(Data supplied begins)

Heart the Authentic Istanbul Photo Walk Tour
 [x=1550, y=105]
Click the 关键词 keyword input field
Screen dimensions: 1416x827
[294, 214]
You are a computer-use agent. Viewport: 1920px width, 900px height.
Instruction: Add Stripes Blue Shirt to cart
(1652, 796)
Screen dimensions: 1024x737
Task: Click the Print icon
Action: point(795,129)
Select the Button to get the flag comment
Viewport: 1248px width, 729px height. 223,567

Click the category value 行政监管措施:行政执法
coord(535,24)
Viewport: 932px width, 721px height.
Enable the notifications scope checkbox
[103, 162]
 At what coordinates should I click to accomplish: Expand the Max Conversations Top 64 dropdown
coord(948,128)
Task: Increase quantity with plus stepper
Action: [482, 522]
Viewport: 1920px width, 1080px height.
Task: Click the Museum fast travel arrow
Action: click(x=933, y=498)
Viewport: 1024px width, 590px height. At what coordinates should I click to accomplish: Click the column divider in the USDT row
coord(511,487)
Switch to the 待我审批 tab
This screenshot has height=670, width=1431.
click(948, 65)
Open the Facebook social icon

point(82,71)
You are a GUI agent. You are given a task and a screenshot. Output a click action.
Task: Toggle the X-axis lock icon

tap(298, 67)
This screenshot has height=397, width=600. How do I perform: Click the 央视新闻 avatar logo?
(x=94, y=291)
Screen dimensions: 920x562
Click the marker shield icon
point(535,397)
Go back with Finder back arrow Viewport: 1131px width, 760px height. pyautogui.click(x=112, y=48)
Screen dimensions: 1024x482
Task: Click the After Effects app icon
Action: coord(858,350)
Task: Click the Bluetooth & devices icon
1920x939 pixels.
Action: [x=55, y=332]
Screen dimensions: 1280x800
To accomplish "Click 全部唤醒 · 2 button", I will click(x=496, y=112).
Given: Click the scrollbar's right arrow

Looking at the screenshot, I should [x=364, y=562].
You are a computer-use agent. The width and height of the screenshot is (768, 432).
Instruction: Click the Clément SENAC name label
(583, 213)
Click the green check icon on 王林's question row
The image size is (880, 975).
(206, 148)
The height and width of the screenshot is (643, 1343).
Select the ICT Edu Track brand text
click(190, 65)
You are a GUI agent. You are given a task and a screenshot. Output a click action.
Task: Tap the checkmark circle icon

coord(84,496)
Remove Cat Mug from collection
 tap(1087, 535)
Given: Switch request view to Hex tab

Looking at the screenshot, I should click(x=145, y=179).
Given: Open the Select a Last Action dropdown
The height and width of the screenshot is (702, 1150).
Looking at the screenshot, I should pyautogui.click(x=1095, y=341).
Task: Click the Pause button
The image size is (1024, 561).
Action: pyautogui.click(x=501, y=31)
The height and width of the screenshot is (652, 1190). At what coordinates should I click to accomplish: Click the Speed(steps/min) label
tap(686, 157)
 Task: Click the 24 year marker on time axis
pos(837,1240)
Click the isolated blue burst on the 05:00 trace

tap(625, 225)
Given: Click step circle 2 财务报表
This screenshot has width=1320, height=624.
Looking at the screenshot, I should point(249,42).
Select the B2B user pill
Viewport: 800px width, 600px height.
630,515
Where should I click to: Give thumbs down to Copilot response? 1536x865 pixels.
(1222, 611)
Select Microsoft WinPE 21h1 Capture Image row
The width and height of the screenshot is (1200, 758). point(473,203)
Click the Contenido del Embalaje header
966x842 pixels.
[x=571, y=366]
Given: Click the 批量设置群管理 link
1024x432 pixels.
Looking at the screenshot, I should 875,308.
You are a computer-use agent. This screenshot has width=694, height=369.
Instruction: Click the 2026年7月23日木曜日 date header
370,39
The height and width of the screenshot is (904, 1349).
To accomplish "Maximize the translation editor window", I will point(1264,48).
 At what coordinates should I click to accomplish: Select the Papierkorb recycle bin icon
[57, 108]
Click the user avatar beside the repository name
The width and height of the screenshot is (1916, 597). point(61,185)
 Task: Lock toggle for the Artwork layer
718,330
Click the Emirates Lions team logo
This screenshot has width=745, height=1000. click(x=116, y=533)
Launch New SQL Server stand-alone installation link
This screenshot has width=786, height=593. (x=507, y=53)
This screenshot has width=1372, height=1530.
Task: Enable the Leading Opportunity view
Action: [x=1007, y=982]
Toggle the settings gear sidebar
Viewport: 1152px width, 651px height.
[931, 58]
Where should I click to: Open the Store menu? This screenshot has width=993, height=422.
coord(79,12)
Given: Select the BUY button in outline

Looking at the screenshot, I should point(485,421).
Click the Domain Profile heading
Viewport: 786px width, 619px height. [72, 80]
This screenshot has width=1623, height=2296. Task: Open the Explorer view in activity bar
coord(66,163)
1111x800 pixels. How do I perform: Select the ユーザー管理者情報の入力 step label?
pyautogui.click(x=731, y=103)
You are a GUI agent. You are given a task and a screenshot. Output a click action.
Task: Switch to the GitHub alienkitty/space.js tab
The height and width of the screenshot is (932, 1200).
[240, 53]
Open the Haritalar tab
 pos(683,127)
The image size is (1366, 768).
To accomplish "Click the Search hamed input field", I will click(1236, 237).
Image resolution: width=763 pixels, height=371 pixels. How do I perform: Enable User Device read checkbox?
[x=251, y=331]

(Data supplied ends)

▶ Work to complete
How many lines of these entries contain the string "computer"? Reply with the number alone.

▶ Output for this task
3